* What you need to do
Rewrite every line of the listing below, changing "GUI agent" to "screen agent" and leaving everything else as it is.

+++ Entries

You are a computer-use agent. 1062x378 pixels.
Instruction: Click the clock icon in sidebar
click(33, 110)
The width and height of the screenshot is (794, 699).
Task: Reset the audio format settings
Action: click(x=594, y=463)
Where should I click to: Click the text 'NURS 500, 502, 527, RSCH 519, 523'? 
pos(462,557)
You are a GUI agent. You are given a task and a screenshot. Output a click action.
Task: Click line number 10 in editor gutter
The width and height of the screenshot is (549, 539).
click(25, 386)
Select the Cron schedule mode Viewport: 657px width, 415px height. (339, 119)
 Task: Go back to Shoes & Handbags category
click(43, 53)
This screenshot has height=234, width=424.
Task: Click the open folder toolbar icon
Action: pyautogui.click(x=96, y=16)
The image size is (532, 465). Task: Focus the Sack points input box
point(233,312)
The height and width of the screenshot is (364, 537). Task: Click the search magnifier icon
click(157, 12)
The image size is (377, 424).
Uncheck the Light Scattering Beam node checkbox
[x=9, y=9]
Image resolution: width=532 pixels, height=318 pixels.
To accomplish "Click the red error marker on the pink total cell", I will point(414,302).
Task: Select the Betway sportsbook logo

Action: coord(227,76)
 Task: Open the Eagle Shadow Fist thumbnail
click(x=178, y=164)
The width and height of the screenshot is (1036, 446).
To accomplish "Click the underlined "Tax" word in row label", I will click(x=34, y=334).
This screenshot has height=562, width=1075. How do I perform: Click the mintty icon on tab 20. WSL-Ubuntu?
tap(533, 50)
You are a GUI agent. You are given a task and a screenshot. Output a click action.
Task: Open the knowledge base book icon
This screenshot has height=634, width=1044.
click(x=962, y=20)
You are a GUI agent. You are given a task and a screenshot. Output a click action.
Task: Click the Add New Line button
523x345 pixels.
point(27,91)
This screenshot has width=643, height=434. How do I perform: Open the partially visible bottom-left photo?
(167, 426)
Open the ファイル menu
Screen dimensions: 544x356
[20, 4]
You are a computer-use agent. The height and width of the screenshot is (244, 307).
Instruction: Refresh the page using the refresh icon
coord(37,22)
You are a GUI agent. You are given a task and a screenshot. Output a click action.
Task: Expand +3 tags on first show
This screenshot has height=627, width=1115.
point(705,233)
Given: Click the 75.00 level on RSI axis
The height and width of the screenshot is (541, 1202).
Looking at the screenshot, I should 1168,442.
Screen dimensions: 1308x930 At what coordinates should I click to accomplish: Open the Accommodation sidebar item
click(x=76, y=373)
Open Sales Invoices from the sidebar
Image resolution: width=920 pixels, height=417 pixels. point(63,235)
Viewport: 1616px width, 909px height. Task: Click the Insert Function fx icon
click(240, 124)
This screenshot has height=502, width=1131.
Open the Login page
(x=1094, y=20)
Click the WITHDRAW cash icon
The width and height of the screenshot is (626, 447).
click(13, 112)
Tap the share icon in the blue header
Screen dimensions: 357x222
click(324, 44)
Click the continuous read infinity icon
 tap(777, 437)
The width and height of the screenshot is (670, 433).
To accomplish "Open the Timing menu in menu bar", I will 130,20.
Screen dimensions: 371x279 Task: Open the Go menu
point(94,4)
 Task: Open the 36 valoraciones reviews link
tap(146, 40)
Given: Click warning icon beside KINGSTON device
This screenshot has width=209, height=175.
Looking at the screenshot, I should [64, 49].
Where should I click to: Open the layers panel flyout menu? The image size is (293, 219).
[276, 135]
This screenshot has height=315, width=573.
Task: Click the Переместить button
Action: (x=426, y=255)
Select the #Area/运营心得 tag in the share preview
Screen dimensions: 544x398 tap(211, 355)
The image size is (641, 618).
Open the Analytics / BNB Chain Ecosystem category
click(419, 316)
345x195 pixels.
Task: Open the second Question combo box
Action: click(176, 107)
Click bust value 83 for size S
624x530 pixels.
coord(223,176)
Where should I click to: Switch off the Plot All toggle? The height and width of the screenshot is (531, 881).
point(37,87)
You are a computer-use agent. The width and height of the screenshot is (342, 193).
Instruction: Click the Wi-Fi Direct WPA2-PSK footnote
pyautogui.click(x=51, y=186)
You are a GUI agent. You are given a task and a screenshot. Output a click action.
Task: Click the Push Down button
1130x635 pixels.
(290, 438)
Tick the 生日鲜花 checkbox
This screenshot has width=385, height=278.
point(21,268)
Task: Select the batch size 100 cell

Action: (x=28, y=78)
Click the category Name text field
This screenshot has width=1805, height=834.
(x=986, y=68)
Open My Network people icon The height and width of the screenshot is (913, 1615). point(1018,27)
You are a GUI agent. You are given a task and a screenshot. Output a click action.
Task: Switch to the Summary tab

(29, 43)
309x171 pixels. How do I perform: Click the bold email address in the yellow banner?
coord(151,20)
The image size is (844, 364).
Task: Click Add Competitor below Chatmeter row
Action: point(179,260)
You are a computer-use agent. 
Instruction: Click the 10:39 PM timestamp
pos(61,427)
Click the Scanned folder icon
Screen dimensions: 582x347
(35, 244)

++++++

* Expected answer
You are a computer-use agent. 1062x378 pixels.
Instruction: Click the clock icon in sidebar
click(33, 110)
The width and height of the screenshot is (794, 699).
Task: Reset the audio format settings
Action: click(x=594, y=463)
Where should I click to: Click the text 'NURS 500, 502, 527, RSCH 519, 523'? 
pos(462,557)
You are a screen agent. You are given a task and a screenshot. Output a click action.
Task: Click line number 10 in editor gutter
The width and height of the screenshot is (549, 539).
click(25, 386)
Select the Cron schedule mode Viewport: 657px width, 415px height. (339, 119)
 Task: Go back to Shoes & Handbags category
click(43, 53)
This screenshot has height=234, width=424.
Task: Click the open folder toolbar icon
Action: pyautogui.click(x=96, y=16)
The image size is (532, 465). Task: Focus the Sack points input box
point(233,312)
The height and width of the screenshot is (364, 537). Task: Click the search magnifier icon
click(157, 12)
The image size is (377, 424).
Uncheck the Light Scattering Beam node checkbox
[x=9, y=9]
Image resolution: width=532 pixels, height=318 pixels.
To accomplish "Click the red error marker on the pink total cell", I will point(414,302).
Task: Select the Betway sportsbook logo

Action: coord(227,76)
 Task: Open the Eagle Shadow Fist thumbnail
click(x=178, y=164)
The width and height of the screenshot is (1036, 446).
To accomplish "Click the underlined "Tax" word in row label", I will click(x=34, y=334).
This screenshot has height=562, width=1075. How do I perform: Click the mintty icon on tab 20. WSL-Ubuntu?
tap(533, 50)
You are a screen agent. You are given a task and a screenshot. Output a click action.
Task: Open the knowledge base book icon
This screenshot has height=634, width=1044.
click(x=962, y=20)
You are a screen agent. You are given a task and a screenshot. Output a click action.
Task: Click the Add New Line button
523x345 pixels.
point(27,91)
This screenshot has width=643, height=434. How do I perform: Open the partially visible bottom-left photo?
(167, 426)
Open the ファイル menu
Screen dimensions: 544x356
[20, 4]
You are a computer-use agent. The height and width of the screenshot is (244, 307).
Instruction: Refresh the page using the refresh icon
coord(37,22)
You are a screen agent. You are given a task and a screenshot. Output a click action.
Task: Expand +3 tags on first show
This screenshot has height=627, width=1115.
point(705,233)
Given: Click the 75.00 level on RSI axis
The height and width of the screenshot is (541, 1202).
Looking at the screenshot, I should 1168,442.
Screen dimensions: 1308x930 At what coordinates should I click to accomplish: Open the Accommodation sidebar item
click(x=76, y=373)
Open Sales Invoices from the sidebar
Image resolution: width=920 pixels, height=417 pixels. point(63,235)
Viewport: 1616px width, 909px height. Task: Click the Insert Function fx icon
click(240, 124)
This screenshot has height=502, width=1131.
Open the Login page
(x=1094, y=20)
Click the WITHDRAW cash icon
The width and height of the screenshot is (626, 447).
click(13, 112)
Tap the share icon in the blue header
Screen dimensions: 357x222
click(324, 44)
Click the continuous read infinity icon
 tap(777, 437)
The width and height of the screenshot is (670, 433).
To accomplish "Open the Timing menu in menu bar", I will 130,20.
Screen dimensions: 371x279 Task: Open the Go menu
point(94,4)
 Task: Open the 36 valoraciones reviews link
tap(146, 40)
Given: Click warning icon beside KINGSTON device
This screenshot has width=209, height=175.
Looking at the screenshot, I should [64, 49].
Where should I click to: Open the layers panel flyout menu? The image size is (293, 219).
[276, 135]
This screenshot has height=315, width=573.
Task: Click the Переместить button
Action: (x=426, y=255)
Select the #Area/运营心得 tag in the share preview
Screen dimensions: 544x398 tap(211, 355)
The image size is (641, 618).
Open the Analytics / BNB Chain Ecosystem category
click(419, 316)
345x195 pixels.
Task: Open the second Question combo box
Action: click(176, 107)
Click bust value 83 for size S
624x530 pixels.
coord(223,176)
Where should I click to: Switch off the Plot All toggle? The height and width of the screenshot is (531, 881).
point(37,87)
You are a computer-use agent. The width and height of the screenshot is (342, 193).
Instruction: Click the Wi-Fi Direct WPA2-PSK footnote
pyautogui.click(x=51, y=186)
You are a screen agent. You are given a task and a screenshot. Output a click action.
Task: Click the Push Down button
1130x635 pixels.
(290, 438)
Tick the 生日鲜花 checkbox
This screenshot has width=385, height=278.
point(21,268)
Task: Select the batch size 100 cell

Action: (x=28, y=78)
Click the category Name text field
This screenshot has width=1805, height=834.
(x=986, y=68)
Open My Network people icon The height and width of the screenshot is (913, 1615). point(1018,27)
You are a screen agent. You are given a task and a screenshot. Output a click action.
Task: Switch to the Summary tab

(29, 43)
309x171 pixels. How do I perform: Click the bold email address in the yellow banner?
coord(151,20)
The image size is (844, 364).
Task: Click Add Competitor below Chatmeter row
Action: point(179,260)
You are a computer-use agent. 
Instruction: Click the 10:39 PM timestamp
pos(61,427)
Click the Scanned folder icon
Screen dimensions: 582x347
(35, 244)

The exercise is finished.